** BRANO PROPOSTO **
● ● ● ●
8 Dicembre 2017
Donne Chiesa Mondo - L'Osservatore Romano

Tutto comincia da dentro

di Luisa Muraro

Da questa collezione d’immagini affiora un significato di tipo allegorico, che non vuol dire nascosto, vuol dire che non si esaurisce nell’immediato e va oltre, in una profondità cui non si arriva con gli occhi.

Ai miei occhi le immagini mostrano donne che stanno forzando un blocco. Più letture sono possibili, ovviamente. Io credo però che le diverse letture convergano verso l’allegoria di donne che sfidano l’uomo per rompere il regime d’irrealtà che si è creato con la subordinazione del femminile al maschile. In parole storiche, io ci vedo un’allegoria del femminismo della differenza, quello che ha fatto della differenza sessuale il varco per la presa di coscienza che tutto comincia da dentro (come dicono in architettura), un dentro che racchiude il segreto della soggettività libera.
● ● ● ●
** RIGHE FORNITE **

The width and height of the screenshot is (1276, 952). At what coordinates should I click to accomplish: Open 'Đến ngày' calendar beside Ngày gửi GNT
● ● ● ●
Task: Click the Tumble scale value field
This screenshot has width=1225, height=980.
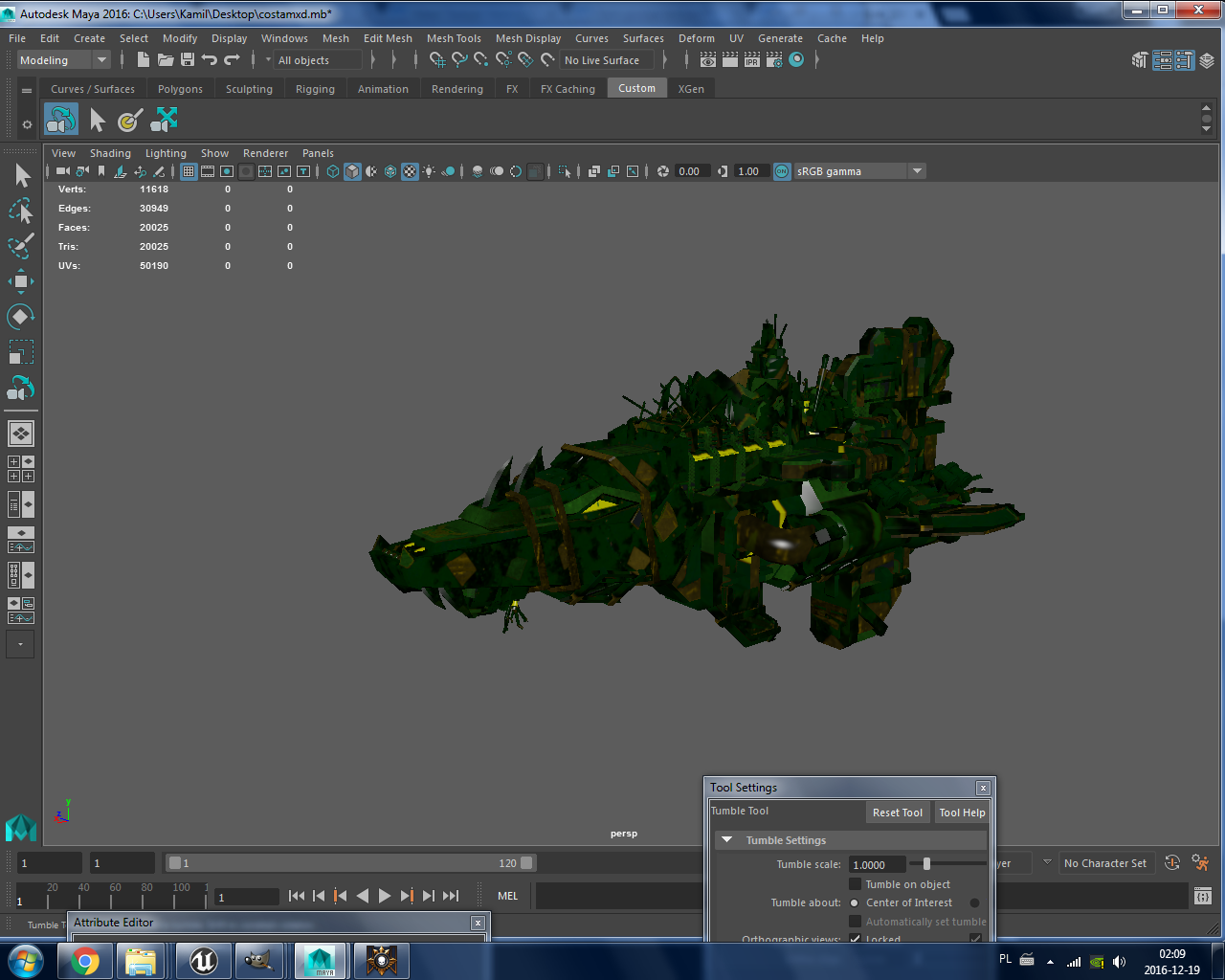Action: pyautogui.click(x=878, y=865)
● ● ● ●
** ESERCIZI **
• A. Riscrivi in forma più breve il paragrafo del brano che comincia con «Ai miei occhi le immagini», conservandone le informazioni principali.
• B. Rispondi alle domande seguenti basandoti sul brano.
(i) In quale data è datato il brano?
(ii) Quale testata compare sotto la data?
(iii) In quale ambito, secondo il brano, si dice che «tutto comincia da dentro»?
• C. Spiega in una o due frasi per quale scopo, secondo il brano, le donne dell'allegoria sfidano l'uomo.

** RISPOSTE PER ESERCIZIO **
• A. Chi scrive vede nelle immagini donne che forzano un blocco. Pur ammettendo più letture, ritiene che esse convergano verso un'allegoria: donne che sfidano l'uomo per rompere il regime d'irrealtà nato dalla subordinazione del femminile al maschile. In termini storici è un'allegoria del femminismo della differenza. Questo femminismo ha fatto della differenza sessuale il varco per la presa di coscienza che tutto comincia da dentro, dove si trova il segreto della soggettività libera.

• B.
(i) 8 dicembre 2017.
(ii) Donne Chiesa Mondo - L'Osservatore Romano.
(iii) In architettura.

• C. Le donne sfidano l'uomo per rompere il regime d'irrealtà che si è creato con la subordinazione del femminile al maschile.